Are my ambitions now satiated?

Not a chance.  There are many more yet to come… 🙂



4 March 2018

Cape Town

On Friday evening, there was something of a drama in our apartment building.  First an ambulance and then a doctor’s car outside the entrance, blocking the lane that leads down to High Level Road.  There are six apartments in our building and it was in our apartment that the event was taking place.  But let me start at the beginning…

While I worked at my pc, I had started to peck at the remains of a taco with spicy pulled pork, left over from one of Lotta’s working lunches..  After a couple of mouthfuls, I started to experience a nauseating sensation in my lower throat.  I stopped eating, but the sensation remained.  I went to the bathroom, but could not vomit.  I tried to drink some water, but my throat felt as if it was blocked and I could swallow nothing.

Lotta tried to intercede, but I told her to leave me alone; I would be fine.  In the few times that I have been ill, I have always wanted to be left alone.  I hate being mothered.  I have always been like a sick animal that crawls into the bushes and does not emerge until recovered.

But the discomfort became more acute.  I started to have hiccoughs, but soon they became quite extreme; my whole diaphragm shook with each occurrence.  Up to then I had stood in the bathroom, but my bad leg was quite uncomfortable with standing in one position.  I went out and returned with the chair from my desk and sat by the toilet.

Eventually the hiccoughs stopped, but I started to have spasms in my throat, followed my painful spasms lower down. I started to sweat and suddenly felt cold.  I started to shiver and I was struggling to breathe normally.  By this time Lotta had had enough of my  ‘I’ll be fine, leave me alone’ and was convinced that perhaps I was having a heart attack.  She offered to call for medical help and I reluctantly agreed.

She called her doctor’s out-of-hours telephone and was given the number of an ambulance service.  She gave all the details requested and a few minutes later she received an SMS to say that an ambulance had been dispatched and would arrive in ten minutes.

In the meantime, I was struggling with the increasingly strong spasms and trying hard to breathe.  Lotta said that when the ambulance arrived, I was shaking like a leaf and my face was completely drained of colour.

The ambulance was followed a few minutes later by a cardiologist.  When the doorbell rang, Lotta would not let him into the building, thinking him to be a local tramp trying to gain entrance in the confusion.  It was not until the ambulancemen assured her that it was their colleague, that she pressed the door release.

I really don’t remember accurately all that happened in the bathroom.  I was asked lots of questions, a device was clipped on my finger, presumably to monitor my heart beat, my blood pressure was taken and I was hooked up to a angiogram.  With all the equipment, Lotta said that the bathroom looked like a hospital emergency room.

It turned out that my heart was fine, which was a big relief and slowly I started to feel better.  The spasms stopped, my breathing eased and I was able to sip and swallow water for the first time in three hours.  The doctor said that it was possible that something had got stuck in my throat or perhaps I had had a reaction to a spice.  They offered to take me to a hospital for further tests, but I declined, as I was already feeling much better.

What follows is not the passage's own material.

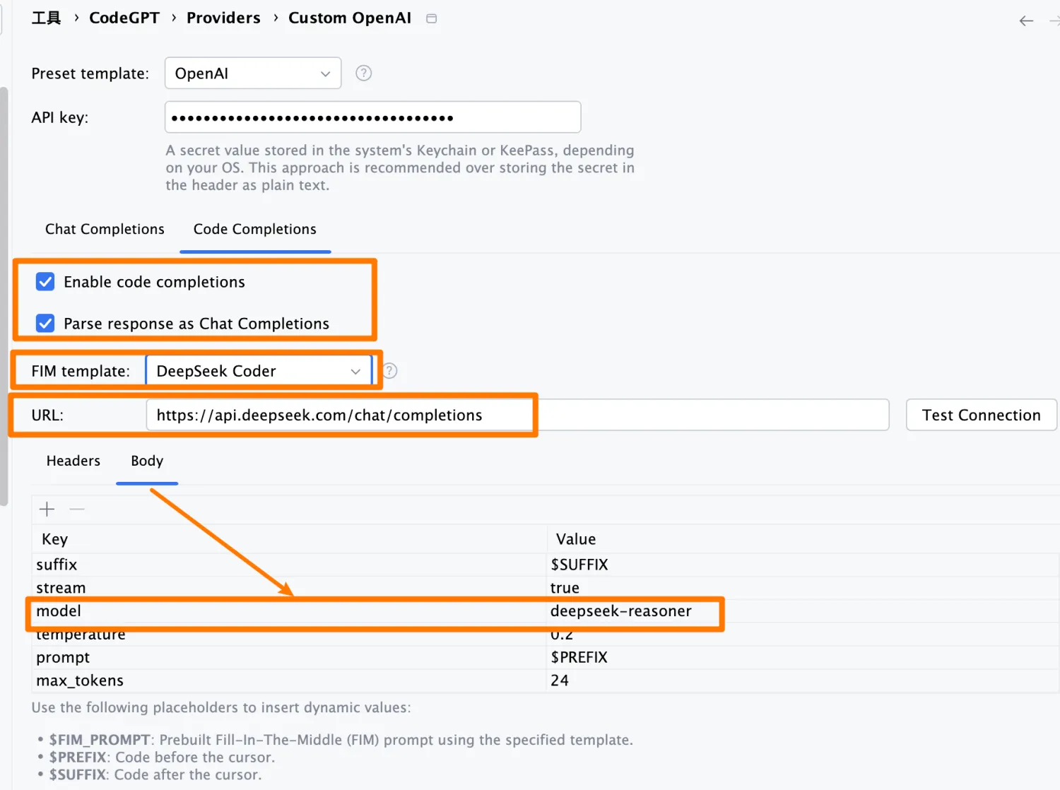Switch to the Chat Completions tab
Viewport: 1060px width, 790px height.
[105, 229]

Lotta escorted the three medical staff back to their vehicles, apologizing profusely to the doctor for having mistaken him for a passing opportunist tramp.  I just wish that I had noted their names, for they deserve acknowledgement.  They came from Netcare911.

A Netcare911 doctor’s car, with ambulances

So all’s well that ends well.  And we had another first hand experience of the quality of the South African medical profession and the speed of reaction of their emergency services.  Most impressive.

And when I went to bed, I found these still stuck to my chest

As for spicy pulled pork, I will give it a miss in future.